Material supplied Start Marker

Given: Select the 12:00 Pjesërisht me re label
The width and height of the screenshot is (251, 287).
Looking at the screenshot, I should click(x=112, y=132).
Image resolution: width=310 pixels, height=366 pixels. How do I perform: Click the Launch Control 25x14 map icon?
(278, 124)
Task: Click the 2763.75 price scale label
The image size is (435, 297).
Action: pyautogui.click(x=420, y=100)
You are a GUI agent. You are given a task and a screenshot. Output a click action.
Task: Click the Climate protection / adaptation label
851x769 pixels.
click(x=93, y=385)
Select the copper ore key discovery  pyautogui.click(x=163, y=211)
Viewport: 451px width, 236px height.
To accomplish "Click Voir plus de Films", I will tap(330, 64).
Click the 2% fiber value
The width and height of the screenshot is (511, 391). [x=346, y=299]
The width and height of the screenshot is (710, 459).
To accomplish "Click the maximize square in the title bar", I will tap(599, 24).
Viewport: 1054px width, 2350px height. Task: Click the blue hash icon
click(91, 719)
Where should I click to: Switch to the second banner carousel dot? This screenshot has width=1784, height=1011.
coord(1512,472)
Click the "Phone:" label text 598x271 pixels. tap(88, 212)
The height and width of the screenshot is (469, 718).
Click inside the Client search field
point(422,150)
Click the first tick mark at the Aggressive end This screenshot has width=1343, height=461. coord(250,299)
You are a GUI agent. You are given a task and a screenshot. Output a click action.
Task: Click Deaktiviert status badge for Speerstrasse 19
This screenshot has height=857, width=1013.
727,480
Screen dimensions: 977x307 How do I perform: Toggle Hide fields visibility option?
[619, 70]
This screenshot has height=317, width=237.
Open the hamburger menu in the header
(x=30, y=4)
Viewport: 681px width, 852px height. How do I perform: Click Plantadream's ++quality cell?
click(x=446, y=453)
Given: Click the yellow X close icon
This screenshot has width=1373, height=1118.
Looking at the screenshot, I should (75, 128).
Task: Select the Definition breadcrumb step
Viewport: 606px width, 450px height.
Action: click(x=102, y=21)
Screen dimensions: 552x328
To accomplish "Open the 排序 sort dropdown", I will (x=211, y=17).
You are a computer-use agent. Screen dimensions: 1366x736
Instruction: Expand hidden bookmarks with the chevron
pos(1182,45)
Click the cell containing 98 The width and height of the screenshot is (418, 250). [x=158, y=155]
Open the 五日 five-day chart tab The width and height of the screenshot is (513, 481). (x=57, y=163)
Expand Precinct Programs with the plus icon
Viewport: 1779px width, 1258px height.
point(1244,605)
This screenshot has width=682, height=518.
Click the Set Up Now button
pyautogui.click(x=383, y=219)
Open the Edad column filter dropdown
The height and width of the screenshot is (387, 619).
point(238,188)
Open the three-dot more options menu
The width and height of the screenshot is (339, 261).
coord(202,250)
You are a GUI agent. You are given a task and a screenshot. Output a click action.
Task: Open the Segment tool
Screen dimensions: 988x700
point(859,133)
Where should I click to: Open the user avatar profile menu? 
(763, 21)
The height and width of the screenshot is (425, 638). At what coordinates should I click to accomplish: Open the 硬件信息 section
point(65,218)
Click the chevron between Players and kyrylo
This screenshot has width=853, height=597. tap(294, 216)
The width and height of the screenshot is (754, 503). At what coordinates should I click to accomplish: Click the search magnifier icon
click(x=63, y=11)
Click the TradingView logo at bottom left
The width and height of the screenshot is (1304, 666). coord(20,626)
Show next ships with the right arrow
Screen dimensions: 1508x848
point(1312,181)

Material supplied End Marker

• **Task goal**
In the records above, find every line containing the word "will" and show it.

• **Solution for this exercise**
To accomplish "Click Voir plus de Films", I will tap(330, 64).
To accomplish "Click the maximize square in the title bar", I will tap(599, 24).
To accomplish "Open the 排序 sort dropdown", I will (x=211, y=17).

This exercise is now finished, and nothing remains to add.